My studies on the e-IMPACT cruises will be the first of its kind to quantify B-vitamins in mesoscale and submesoscale eddies. We do not know much about B-vitamin cycling in the ocean and this study will be one of the few trying to understand how mesoscale/ submesoscale eddies may impact their availability in the ocean.
To measure vitamins in the study site we have been collecting 1 liter of filtered sea water from our sites at different depths.

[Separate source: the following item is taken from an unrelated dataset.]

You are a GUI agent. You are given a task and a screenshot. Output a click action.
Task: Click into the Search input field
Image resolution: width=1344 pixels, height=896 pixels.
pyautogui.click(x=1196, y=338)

This filtered water is frozen to be taken to the lab where it will be dethawed, preconcentrated, and analyzed. Preconcentration is necessary, because as previously mentioned vitamins are found at very low/near limit of detection levels. We are then able to measure concentrated samples on a Liquid Chromatography Mass Spectrometer (LCMS). In the preconcentration step we pour our sample over C18 resin-packed columns to trap the vitamins, elute it with methanol, and evaporate away that methanol. This leaves us with less than 1 mL of water that now has 1000 times the concentration of vitamins from our original sample.
Ronmel collecting the filtered water for aminoacids
Ronmel filtering the water collected from the rosette sampler
B-vitamins are a requirement for phytoplankton that are not capable of synthesizing them de novo. In previous studies the availability of B-vitamins may have influenced the taxonomic composition of phytoplankton communities, rates of primary production, and carbon sequestration. We are eager to see if the availability or lack of B-vitamins is impacting phytoplankton dynamics and carbon fluxes in the eddies.